This is the story about Black Mountain in summary form. For more detail about its formation consult this article about the geological history of the Brisbane area. Although this article describes what happened around Brisbane it is also relevant to the area around Cooktown. In fact, the same general story applies to the whole of eastern Australia.

As you read the article about the Brisbane area, note that first sediment and volcanic material was deposited as the floodwaters were rising (see figure 2 adapted here from that article). In the area around Cooktown some of these early-Flood rocks have been called the Hodgkinson Formation. Secular geologists say this happened some 360 million years ago, but it was actually about 4,500 years ago in the first half of Noah’s Flood as the waters were rising, possibly just a few months after the year-long Flood began.

We can dismiss the million-year dates published by mainstream geologists because these are simply assumptions. They have chosen dating methods and interpretations so that they can obtain a logical timing sequence. Always their numbers are constrained by the evidence in the field, and they have no qualms about rejecting dates that do not fit with the other evidence and their philosophy. We work the same way but constrain our dates by the real history of the world documented in the Bible. For more on the issue of dating see How dating methods work, Radioactive dating anomalies, and The dating game.

Then, as the Flood continued, the crust of the earth heaved catastrophically, folding, pushing, uplifting, and metamorphosing these rocks. The area of folded rocks has been called the Hodgkinson Fold Belt (figure 2). This enormous crustal movement also melted rocks deep in the crust producing magma (liquid rock) which squeezed through the crust, pooled under the surface of the earth, and would also have erupted on the surface kilometres above. This is the origin and timing of the granite that formed Black Mountain. Secular geologists say this folding happened some 250 million years ago, but it was in the first half of Noah’s Flood as the waters were rising, perhaps a few weeks after the sediments had been deposited.

Granite has long been considered a problem for the Flood interpretation because it has been claimed that it takes far too long to form within the biblical timeframe.

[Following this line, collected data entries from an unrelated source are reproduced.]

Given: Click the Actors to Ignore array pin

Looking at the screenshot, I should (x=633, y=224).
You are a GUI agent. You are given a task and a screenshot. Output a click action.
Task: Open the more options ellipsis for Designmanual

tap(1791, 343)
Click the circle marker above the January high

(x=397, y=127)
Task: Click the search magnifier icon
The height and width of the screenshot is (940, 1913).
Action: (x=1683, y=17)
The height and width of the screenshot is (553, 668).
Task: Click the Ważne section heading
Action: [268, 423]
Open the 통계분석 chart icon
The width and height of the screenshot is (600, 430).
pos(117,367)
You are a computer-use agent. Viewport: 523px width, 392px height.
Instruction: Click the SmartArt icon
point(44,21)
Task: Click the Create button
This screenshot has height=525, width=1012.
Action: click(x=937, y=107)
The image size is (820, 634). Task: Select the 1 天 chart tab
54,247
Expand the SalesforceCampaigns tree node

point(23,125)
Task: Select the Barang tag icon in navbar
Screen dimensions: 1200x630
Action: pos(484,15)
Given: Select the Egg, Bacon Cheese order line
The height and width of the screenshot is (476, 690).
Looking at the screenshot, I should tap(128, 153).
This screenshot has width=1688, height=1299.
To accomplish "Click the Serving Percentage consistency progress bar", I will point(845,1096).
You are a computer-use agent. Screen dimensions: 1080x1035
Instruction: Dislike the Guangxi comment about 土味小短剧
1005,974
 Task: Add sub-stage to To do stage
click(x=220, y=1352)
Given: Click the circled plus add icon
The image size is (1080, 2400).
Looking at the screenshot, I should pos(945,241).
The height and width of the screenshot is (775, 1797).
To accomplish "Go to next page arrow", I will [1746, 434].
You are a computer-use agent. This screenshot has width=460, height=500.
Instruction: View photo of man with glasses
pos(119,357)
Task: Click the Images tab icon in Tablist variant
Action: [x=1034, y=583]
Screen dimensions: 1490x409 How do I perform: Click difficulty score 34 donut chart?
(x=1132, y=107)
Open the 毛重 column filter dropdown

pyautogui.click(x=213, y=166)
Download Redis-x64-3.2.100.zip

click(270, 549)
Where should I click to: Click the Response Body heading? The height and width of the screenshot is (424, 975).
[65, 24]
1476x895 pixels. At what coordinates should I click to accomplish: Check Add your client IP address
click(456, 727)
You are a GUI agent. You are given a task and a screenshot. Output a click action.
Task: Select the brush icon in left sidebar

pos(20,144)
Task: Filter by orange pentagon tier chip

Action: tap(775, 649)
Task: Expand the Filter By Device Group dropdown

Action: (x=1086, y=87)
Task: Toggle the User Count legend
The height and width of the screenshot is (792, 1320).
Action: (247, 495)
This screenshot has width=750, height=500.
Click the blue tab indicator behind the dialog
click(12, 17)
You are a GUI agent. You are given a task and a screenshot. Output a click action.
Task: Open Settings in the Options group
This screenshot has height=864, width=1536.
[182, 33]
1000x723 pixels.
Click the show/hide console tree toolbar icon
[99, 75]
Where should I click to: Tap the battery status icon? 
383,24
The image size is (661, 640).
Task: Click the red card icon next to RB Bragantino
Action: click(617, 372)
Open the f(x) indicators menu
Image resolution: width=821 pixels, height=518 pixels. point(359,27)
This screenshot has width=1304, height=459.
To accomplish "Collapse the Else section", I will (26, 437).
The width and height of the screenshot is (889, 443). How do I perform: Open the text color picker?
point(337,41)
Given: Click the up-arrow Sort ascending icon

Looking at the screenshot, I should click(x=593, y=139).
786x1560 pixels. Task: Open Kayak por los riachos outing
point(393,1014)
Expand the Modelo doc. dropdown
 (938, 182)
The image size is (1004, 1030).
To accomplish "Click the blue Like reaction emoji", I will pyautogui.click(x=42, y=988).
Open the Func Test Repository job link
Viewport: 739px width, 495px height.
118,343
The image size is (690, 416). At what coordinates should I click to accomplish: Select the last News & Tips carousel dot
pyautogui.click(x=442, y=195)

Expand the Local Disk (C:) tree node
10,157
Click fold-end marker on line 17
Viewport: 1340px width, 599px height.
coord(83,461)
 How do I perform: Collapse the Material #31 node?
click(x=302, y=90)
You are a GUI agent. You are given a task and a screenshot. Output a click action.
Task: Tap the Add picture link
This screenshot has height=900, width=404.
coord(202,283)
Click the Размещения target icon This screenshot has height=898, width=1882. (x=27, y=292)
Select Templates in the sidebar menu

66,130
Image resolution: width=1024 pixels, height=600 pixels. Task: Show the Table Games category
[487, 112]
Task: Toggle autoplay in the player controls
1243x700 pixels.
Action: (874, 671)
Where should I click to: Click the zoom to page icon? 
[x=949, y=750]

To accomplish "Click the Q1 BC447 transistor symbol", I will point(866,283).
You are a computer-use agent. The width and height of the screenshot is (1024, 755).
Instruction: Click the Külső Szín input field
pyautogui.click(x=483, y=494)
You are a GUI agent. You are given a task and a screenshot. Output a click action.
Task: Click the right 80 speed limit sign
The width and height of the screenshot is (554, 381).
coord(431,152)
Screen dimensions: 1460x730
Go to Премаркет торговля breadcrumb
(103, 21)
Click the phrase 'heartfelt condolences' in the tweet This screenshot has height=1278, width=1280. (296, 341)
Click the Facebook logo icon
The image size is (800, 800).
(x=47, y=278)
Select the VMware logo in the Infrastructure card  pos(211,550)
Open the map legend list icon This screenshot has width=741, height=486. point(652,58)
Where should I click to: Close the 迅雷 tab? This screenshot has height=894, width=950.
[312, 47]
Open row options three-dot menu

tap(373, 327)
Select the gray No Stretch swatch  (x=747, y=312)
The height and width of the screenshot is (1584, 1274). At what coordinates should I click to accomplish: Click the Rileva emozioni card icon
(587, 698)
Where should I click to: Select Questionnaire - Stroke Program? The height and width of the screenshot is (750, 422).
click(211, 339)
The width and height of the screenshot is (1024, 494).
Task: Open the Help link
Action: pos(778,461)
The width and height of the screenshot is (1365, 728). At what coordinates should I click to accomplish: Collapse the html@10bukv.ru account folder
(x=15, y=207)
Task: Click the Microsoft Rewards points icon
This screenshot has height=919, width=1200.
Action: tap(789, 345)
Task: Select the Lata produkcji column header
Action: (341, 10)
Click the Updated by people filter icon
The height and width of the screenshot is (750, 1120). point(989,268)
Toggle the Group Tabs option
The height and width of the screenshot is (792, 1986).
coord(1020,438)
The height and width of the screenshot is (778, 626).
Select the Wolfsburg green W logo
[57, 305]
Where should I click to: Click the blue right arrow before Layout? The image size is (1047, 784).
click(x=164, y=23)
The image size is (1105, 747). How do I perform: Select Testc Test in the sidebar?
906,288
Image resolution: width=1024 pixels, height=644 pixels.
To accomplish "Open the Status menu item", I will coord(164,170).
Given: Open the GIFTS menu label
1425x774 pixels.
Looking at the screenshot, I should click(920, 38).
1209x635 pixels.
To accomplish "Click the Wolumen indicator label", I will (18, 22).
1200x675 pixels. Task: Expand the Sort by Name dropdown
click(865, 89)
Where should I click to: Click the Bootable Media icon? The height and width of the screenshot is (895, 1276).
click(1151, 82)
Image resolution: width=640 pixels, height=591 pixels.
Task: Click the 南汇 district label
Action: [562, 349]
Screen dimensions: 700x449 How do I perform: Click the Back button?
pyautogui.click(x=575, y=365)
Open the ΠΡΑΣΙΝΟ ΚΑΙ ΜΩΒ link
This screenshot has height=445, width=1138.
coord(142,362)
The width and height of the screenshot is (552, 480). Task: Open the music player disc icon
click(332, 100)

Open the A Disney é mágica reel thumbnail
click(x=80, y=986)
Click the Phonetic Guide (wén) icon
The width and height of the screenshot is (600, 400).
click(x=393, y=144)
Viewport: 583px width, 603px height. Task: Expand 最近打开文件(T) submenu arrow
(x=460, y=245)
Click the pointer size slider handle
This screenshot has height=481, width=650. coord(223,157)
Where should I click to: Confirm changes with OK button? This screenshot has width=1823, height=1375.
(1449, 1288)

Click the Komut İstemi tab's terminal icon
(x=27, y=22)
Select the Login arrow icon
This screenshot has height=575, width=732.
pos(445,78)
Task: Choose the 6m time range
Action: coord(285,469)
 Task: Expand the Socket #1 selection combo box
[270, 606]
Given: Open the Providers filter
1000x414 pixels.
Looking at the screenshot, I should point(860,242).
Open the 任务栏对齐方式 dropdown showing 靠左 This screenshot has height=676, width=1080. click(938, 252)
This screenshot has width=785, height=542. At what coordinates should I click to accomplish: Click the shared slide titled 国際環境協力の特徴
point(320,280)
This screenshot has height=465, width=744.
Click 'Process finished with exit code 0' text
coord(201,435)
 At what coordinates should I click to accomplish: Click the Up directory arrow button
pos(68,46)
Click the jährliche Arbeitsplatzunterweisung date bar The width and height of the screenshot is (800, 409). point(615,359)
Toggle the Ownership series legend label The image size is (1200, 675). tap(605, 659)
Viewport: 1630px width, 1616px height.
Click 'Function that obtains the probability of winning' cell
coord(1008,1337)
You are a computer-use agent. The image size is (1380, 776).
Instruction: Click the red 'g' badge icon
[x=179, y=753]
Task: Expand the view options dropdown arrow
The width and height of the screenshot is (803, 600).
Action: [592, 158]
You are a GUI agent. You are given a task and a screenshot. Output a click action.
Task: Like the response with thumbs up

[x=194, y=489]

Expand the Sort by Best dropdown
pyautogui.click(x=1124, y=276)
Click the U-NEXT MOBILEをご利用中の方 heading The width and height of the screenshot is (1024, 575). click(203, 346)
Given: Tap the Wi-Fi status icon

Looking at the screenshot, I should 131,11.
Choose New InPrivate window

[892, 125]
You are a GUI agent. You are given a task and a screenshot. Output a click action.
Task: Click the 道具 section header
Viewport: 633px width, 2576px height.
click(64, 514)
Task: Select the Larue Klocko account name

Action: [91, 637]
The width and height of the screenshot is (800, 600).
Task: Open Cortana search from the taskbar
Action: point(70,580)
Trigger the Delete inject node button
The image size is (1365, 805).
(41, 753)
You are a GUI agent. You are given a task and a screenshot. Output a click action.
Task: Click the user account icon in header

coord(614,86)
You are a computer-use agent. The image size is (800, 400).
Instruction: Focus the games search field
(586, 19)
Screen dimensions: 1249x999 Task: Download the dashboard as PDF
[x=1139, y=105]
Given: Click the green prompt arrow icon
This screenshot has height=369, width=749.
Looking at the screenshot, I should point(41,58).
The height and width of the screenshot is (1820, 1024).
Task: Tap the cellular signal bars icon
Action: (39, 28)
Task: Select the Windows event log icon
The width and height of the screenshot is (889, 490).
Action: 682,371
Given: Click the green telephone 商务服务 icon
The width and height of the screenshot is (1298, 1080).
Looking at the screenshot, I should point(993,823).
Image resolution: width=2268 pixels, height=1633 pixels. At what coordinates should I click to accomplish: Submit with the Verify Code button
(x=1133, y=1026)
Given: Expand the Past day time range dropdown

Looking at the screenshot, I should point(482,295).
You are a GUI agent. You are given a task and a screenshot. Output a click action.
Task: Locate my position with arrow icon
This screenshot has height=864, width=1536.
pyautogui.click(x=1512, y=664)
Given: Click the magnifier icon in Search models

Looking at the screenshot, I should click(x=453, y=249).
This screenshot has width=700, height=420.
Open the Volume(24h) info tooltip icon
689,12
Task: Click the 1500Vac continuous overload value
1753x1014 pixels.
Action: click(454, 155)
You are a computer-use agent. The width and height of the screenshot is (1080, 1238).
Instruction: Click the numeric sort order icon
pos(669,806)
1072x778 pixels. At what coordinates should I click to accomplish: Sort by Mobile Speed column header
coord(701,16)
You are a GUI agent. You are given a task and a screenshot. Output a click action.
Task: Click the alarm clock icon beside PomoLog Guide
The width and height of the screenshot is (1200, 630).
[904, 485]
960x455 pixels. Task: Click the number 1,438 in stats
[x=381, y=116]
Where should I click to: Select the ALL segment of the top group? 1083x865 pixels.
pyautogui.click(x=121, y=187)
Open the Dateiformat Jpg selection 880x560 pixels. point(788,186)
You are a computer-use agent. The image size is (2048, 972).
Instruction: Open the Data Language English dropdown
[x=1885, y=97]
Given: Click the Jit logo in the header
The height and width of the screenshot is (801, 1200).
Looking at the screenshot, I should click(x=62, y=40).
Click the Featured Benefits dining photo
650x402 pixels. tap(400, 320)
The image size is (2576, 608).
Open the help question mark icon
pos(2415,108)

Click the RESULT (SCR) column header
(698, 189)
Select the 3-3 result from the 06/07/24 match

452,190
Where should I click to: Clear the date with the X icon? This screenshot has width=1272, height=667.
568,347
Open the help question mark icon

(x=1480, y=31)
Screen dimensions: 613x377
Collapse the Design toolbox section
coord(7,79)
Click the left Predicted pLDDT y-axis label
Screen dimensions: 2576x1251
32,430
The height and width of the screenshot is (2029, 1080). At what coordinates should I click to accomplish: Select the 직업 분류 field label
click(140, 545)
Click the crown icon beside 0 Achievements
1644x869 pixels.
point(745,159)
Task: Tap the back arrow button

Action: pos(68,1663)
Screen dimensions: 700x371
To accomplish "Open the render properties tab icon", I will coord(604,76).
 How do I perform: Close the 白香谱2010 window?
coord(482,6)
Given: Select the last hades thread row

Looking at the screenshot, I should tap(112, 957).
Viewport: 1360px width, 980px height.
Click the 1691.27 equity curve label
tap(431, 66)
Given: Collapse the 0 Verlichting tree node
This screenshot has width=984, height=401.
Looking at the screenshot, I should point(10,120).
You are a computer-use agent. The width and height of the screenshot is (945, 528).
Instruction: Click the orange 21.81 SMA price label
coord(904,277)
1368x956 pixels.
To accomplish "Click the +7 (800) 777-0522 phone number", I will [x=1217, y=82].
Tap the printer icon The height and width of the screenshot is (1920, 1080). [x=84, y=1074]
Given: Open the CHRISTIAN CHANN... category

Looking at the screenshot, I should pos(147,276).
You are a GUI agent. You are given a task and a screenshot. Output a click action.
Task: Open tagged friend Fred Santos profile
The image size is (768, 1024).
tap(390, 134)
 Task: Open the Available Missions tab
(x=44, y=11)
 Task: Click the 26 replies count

However, this problem has evaporated in recent years as more research into granites has confirmed they can form quickly. For more information see Granite formation: catastrophic in its suddenness, and Granite grain size not a problem for the rapid cooling of plutons.

As the Flood continued, more sediment was deposited over Australia including the sediments of the Sydney, Cooper, Galilee, and Bowen basins (figure 3), and then the vast area of sediments containing the Great Artesian Basin (figure 4), in which are found dinosaur fossils, including dinosaur footprints. It is highly likely that this sediment would have extended to the Cooktown area and covered the Black Mountain pluton.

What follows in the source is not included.